Inside Zebra, those primitives appear in three places:

  1. zebra-chain/src/primitives/ for byte-level wrappers and serialization.
  2. zebra-consensus/src/primitives/ for the verifier services (Tower services with batching).
  3. zebra-script for the FFI to libzcash_script.

Hash Functions

The Zcash hash function zoo:

  • BLAKE2b-256: txid for v5+, ZIP-244 sighash, ZIP-221 history tree, ZIP-216 jubjub canonical encoding domain separation. Personal string is part of the input. Provided by blake2b_simd.
  • BLAKE2b-512: pre-NU5 transaction binding signatures, some key derivations. Provided by blake2b_simd.
  • BLAKE2s-256: Equihash personalization, some key derivations. Provided by blake2s_simd.
  • SHA-256 / SHA-256d: Bitcoin compatibility paths. Transparent txid (Bitcoin-style for v1 to v4), block header hash, P2SH script hash. Provided by sha2.
  • RIPEMD-160: P2PKH/P2SH address derivation. Provided by ripemd.
  • Pedersen hash: Sapling note commitments and Sapling commitment tree. Provided by sapling-crypto.
  • Sinsemilla: Orchard note commitments and Orchard commitment tree. Provided by orchard and wrapped at zebra-chain/src/orchard/sinsemilla.rs.
  • FF1 (AES-128 based): diversifier derivation for Sapling/Orchard. Provided by ECC crates.
  • MiMC, Poseidon: not used in mainnet Zcash today; Halo2 circuits use a domain-specific gadget set. Read the halo2_gadgets crate.

Personal strings (8 ASCII bytes appended to BLAKE2 calls for domain separation) are scattered through ECC crates. Many bugs in early ZIP implementations came from a wrong personal string; if you are implementing a new verifier, double-check the personal string against the spec.

Signature Schemes

All four verifiers in zebra-consensus/src/primitives/ are Tower services wrapped in batch-control middleware. They accept verify requests, accumulate them into a batch, verify the batch, and on batch failure fall back to per-signature verification using tower-fallback. This is the architecture worth studying first because it shows up again for proof systems.

Commitment and Randomness

  • Pedersen commitment over Jubjub: Sapling note commitments and value commitments.

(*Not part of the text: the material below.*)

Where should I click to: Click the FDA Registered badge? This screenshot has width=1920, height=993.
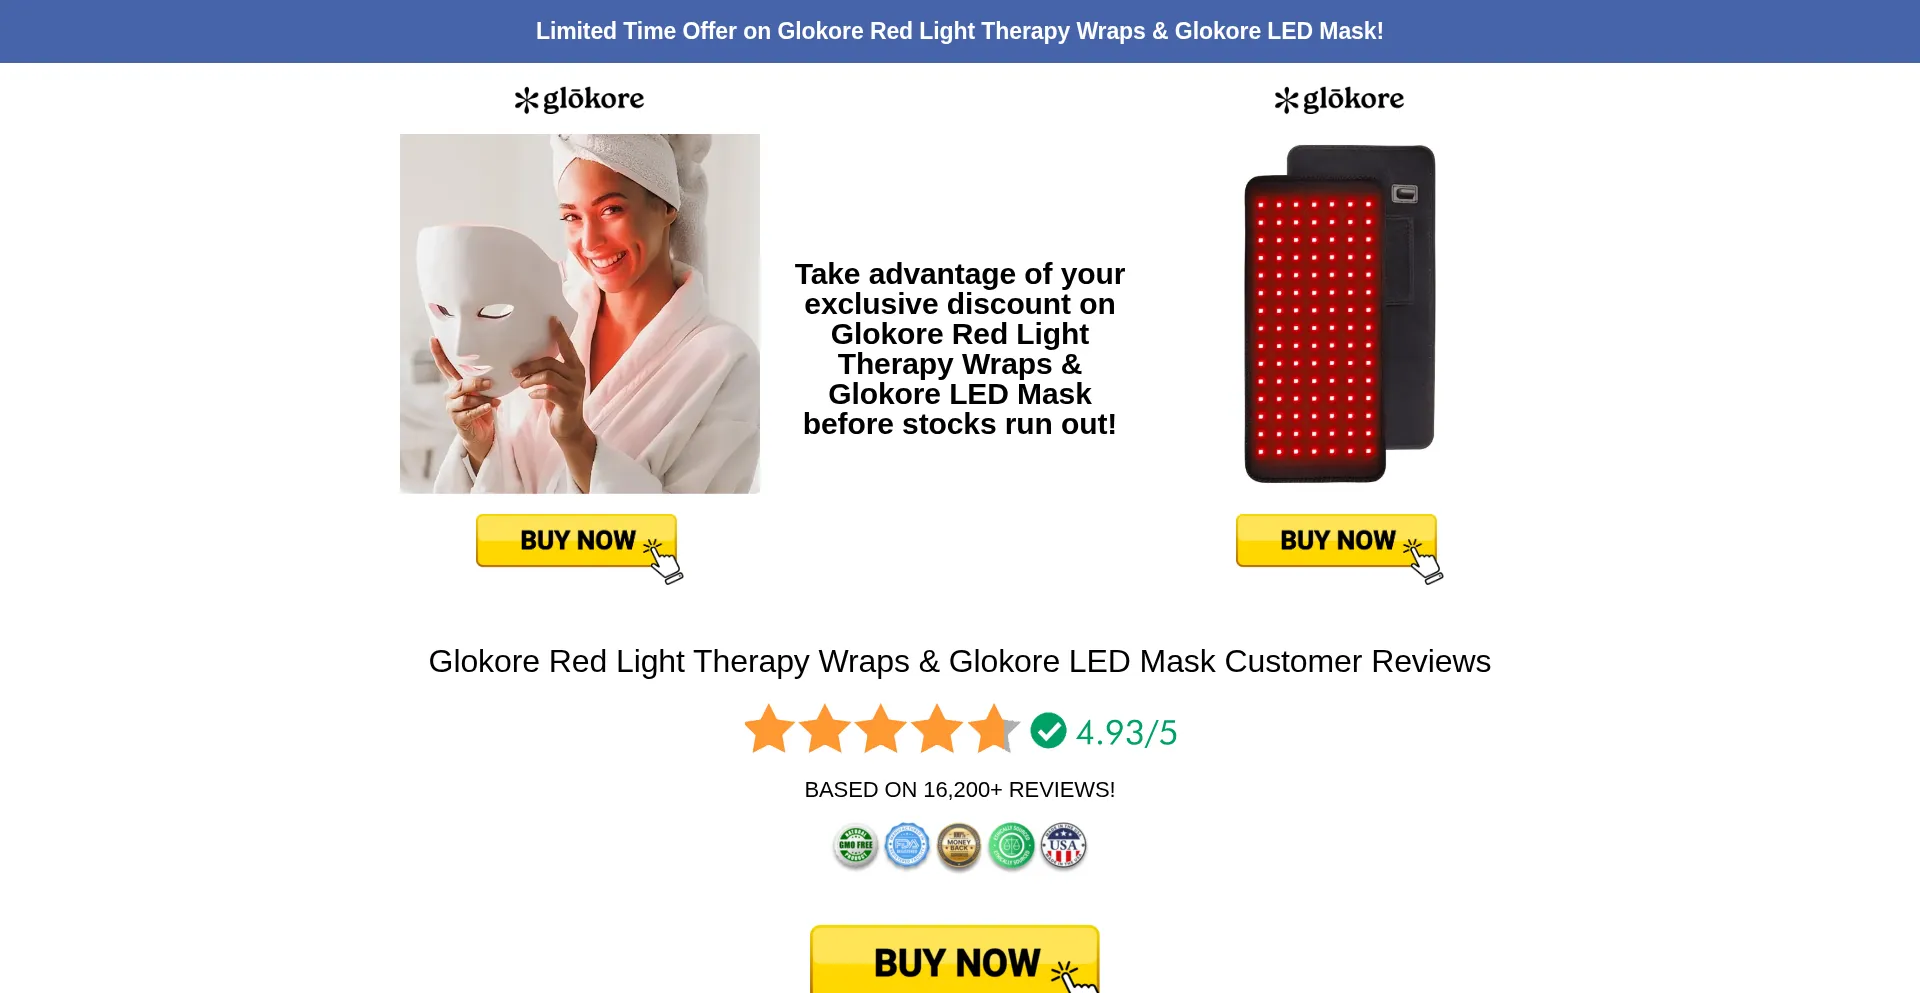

Defined in sapling-crypto.
  • Sinsemilla commitment over Pallas: Orchard note commitments and value commitments. Defined in orchard.
  • value commitment binding signatures: the homomorphic sum of value commitments must match the value balance, signed by RedJubjub or RedPallas key derived from sum of commitment randomness. This is the "binding signature" you will see referenced in the spec.

Anchors and Note Commitment Trees

The anchor is the load-bearing primitive for shielded transfers. A shielded spend does not name which note it is spending; that would deanonymize the sender. Instead, the spender proves in zero knowledge that the spent note is one of the leaves under a given Merkle root, and the verifier checks that the cited root, the anchor, matches some earlier block's final treestate. The anchor is therefore both a cryptographic object (a Merkle root over note commitments) and a consensus object (the on-chain record the verifier checks against).

What an Anchor Is

Each shielded pool maintains an append-only Merkle tree of note commitments. The anchor is its root.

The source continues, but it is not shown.